At the stroke of midnight, I feel his strong fingers pull my mask away even as he pulls my face towards his and kisses me.
It’s not the cliched pyrotechnics, but it is a shock of color and noise and music that erupts around us. A part of me understands that people jostle around us as they share their joy with each other. A part of me understands it is confetti I feel fall around us.
I only know one very important thing in that moment: Doctor John Hamish Watson is kissing me!
It takes a moment for me the absorb the surprisingly firm yet yielding lips upon mine belong to John before I respond in kind.
Laughing in delight I finally find voice as our lips part, “What happened to Babbling Anew or whatever her name was?”
John chuckles and shakes his head. “Thank goodness I have learned to know you better and that I can still surprise you.”
He takes my hand and holds it tight as we weave our way through the crowd. He does not let go until we reach the coat check and finally exit. It was cold, but the Landmark is not that far from 221B Baker Street. John starts walking, so we stroll through the streets of London towards home. Though shouts celebrating the new year can be heard among those also on the pavement, it is considerably quieter.

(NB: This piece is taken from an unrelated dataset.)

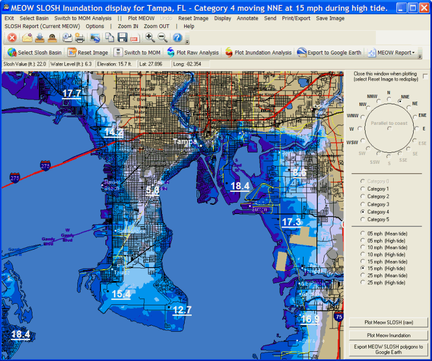The width and height of the screenshot is (432, 361).
Task: Click the printer icon in toolbar
Action: tap(80, 38)
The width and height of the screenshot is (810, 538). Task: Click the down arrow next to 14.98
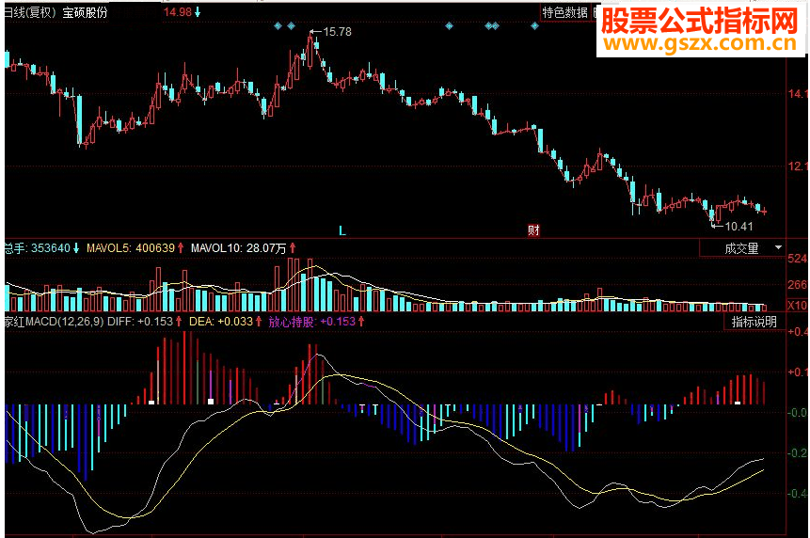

“Her first name is Barbara. Her surname is Newell and I introduced her to you as Barbara the jeweler. Believe it or not, she is one of the few people in London who had no idea who you are. I tried to describe you to her. She did not believe me. She came by the flat that one time. You were at your deductive snarky best. I was genuinely surprised you did not tell me how unsuitable she was for me in front of her, but by then I understood.” John rambles as we make our way back to Baker Street.
I realize then that he knew I would not bother to properly remember her and how he was counting on it. I stopped walking as it all just clicks in place. “Jeweler! She was helping you design a ring!”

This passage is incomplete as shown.